Set exercise:
Reproduce each of the lines below verbatim, from first to last.

Stored data:
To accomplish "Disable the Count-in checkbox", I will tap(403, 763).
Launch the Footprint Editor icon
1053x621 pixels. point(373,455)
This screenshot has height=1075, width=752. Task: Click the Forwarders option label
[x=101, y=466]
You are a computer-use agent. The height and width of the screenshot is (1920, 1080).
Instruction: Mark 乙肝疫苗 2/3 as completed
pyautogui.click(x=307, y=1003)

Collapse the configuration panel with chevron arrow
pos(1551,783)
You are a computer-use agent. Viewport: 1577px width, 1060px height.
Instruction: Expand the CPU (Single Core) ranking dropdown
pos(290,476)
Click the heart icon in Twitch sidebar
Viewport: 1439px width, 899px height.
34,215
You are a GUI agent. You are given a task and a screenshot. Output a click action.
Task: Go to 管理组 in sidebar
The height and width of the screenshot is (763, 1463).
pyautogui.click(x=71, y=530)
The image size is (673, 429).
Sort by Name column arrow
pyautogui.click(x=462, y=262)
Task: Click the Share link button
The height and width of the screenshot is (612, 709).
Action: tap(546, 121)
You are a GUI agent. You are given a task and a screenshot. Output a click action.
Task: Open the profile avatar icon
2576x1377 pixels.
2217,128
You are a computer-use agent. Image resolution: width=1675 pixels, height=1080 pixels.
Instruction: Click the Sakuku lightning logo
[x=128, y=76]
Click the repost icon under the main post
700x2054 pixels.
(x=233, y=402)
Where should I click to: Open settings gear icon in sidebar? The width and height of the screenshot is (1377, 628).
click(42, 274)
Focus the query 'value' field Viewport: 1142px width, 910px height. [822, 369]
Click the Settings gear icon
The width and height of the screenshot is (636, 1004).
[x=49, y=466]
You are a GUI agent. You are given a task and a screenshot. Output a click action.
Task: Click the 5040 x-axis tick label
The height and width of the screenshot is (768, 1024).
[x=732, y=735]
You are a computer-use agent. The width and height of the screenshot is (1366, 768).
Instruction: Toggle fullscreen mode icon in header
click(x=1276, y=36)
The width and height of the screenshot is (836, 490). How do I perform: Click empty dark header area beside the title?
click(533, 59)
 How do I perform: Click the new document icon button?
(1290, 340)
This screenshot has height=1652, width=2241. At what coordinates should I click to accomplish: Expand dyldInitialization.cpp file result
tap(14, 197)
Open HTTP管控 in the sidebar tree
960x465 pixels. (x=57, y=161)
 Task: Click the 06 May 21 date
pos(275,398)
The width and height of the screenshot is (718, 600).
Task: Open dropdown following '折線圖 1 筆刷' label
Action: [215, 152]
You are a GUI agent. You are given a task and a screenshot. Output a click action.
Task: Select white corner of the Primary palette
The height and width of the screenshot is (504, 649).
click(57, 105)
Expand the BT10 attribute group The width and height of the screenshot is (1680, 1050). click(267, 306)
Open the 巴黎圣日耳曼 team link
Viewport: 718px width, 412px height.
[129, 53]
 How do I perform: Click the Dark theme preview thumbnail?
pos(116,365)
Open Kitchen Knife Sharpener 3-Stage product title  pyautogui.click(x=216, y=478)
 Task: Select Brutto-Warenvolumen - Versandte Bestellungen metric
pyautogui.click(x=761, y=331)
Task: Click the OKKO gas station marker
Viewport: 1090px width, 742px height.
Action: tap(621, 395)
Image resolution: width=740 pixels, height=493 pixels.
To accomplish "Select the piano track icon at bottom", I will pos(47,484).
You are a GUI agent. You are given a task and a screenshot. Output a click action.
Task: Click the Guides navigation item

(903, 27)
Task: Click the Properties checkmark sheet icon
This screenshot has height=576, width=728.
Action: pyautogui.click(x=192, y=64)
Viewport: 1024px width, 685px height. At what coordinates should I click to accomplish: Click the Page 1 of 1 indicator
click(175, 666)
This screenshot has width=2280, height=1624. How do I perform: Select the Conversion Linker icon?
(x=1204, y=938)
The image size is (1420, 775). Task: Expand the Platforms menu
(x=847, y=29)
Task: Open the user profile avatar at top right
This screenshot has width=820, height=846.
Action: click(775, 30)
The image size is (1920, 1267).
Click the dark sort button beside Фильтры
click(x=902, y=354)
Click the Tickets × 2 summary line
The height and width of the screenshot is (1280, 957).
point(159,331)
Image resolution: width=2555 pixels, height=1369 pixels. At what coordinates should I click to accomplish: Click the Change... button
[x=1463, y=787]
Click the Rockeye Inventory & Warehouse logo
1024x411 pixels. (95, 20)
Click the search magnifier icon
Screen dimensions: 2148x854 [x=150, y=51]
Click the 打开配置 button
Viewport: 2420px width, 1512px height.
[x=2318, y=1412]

Correct response:
To accomplish "Disable the Count-in checkbox", I will tap(403, 763).
Launch the Footprint Editor icon
1053x621 pixels. point(373,455)
This screenshot has height=1075, width=752. Task: Click the Forwarders option label
[x=101, y=466]
You are a computer-use agent. The height and width of the screenshot is (1920, 1080).
Instruction: Mark 乙肝疫苗 2/3 as completed
pyautogui.click(x=307, y=1003)

Collapse the configuration panel with chevron arrow
pos(1551,783)
You are a computer-use agent. Viewport: 1577px width, 1060px height.
Instruction: Expand the CPU (Single Core) ranking dropdown
pos(290,476)
Click the heart icon in Twitch sidebar
Viewport: 1439px width, 899px height.
34,215
You are a GUI agent. You are given a task and a screenshot. Output a click action.
Task: Go to 管理组 in sidebar
The height and width of the screenshot is (763, 1463).
pyautogui.click(x=71, y=530)
The image size is (673, 429).
Sort by Name column arrow
pyautogui.click(x=462, y=262)
Task: Click the Share link button
The height and width of the screenshot is (612, 709).
Action: tap(546, 121)
You are a GUI agent. You are given a task and a screenshot. Output a click action.
Task: Open the profile avatar icon
2576x1377 pixels.
2217,128
You are a computer-use agent. Image resolution: width=1675 pixels, height=1080 pixels.
Instruction: Click the Sakuku lightning logo
[x=128, y=76]
Click the repost icon under the main post
700x2054 pixels.
(x=233, y=402)
Where should I click to: Open settings gear icon in sidebar? The width and height of the screenshot is (1377, 628).
click(42, 274)
Focus the query 'value' field Viewport: 1142px width, 910px height. [822, 369]
Click the Settings gear icon
The width and height of the screenshot is (636, 1004).
[x=49, y=466]
You are a GUI agent. You are given a task and a screenshot. Output a click action.
Task: Click the 5040 x-axis tick label
The height and width of the screenshot is (768, 1024).
[x=732, y=735]
You are a computer-use agent. The width and height of the screenshot is (1366, 768).
Instruction: Toggle fullscreen mode icon in header
click(x=1276, y=36)
The width and height of the screenshot is (836, 490). How do I perform: Click empty dark header area beside the title?
click(533, 59)
 How do I perform: Click the new document icon button?
(1290, 340)
This screenshot has height=1652, width=2241. At what coordinates should I click to accomplish: Expand dyldInitialization.cpp file result
tap(14, 197)
Open HTTP管控 in the sidebar tree
960x465 pixels. (x=57, y=161)
 Task: Click the 06 May 21 date
pos(275,398)
The width and height of the screenshot is (718, 600).
Task: Open dropdown following '折線圖 1 筆刷' label
Action: [215, 152]
You are a GUI agent. You are given a task and a screenshot. Output a click action.
Task: Select white corner of the Primary palette
The height and width of the screenshot is (504, 649).
click(57, 105)
Expand the BT10 attribute group The width and height of the screenshot is (1680, 1050). click(267, 306)
Open the 巴黎圣日耳曼 team link
Viewport: 718px width, 412px height.
[129, 53]
 How do I perform: Click the Dark theme preview thumbnail?
pos(116,365)
Open Kitchen Knife Sharpener 3-Stage product title  pyautogui.click(x=216, y=478)
 Task: Select Brutto-Warenvolumen - Versandte Bestellungen metric
pyautogui.click(x=761, y=331)
Task: Click the OKKO gas station marker
Viewport: 1090px width, 742px height.
Action: tap(621, 395)
Image resolution: width=740 pixels, height=493 pixels.
To accomplish "Select the piano track icon at bottom", I will pos(47,484).
You are a GUI agent. You are given a task and a screenshot. Output a click action.
Task: Click the Guides navigation item

(903, 27)
Task: Click the Properties checkmark sheet icon
This screenshot has height=576, width=728.
Action: pyautogui.click(x=192, y=64)
Viewport: 1024px width, 685px height. At what coordinates should I click to accomplish: Click the Page 1 of 1 indicator
click(175, 666)
This screenshot has width=2280, height=1624. How do I perform: Select the Conversion Linker icon?
(x=1204, y=938)
The image size is (1420, 775). Task: Expand the Platforms menu
(x=847, y=29)
Task: Open the user profile avatar at top right
This screenshot has width=820, height=846.
Action: click(775, 30)
The image size is (1920, 1267).
Click the dark sort button beside Фильтры
click(x=902, y=354)
Click the Tickets × 2 summary line
The height and width of the screenshot is (1280, 957).
point(159,331)
Image resolution: width=2555 pixels, height=1369 pixels. At what coordinates should I click to accomplish: Click the Change... button
[x=1463, y=787]
Click the Rockeye Inventory & Warehouse logo
1024x411 pixels. (95, 20)
Click the search magnifier icon
Screen dimensions: 2148x854 [x=150, y=51]
Click the 打开配置 button
Viewport: 2420px width, 1512px height.
[x=2318, y=1412]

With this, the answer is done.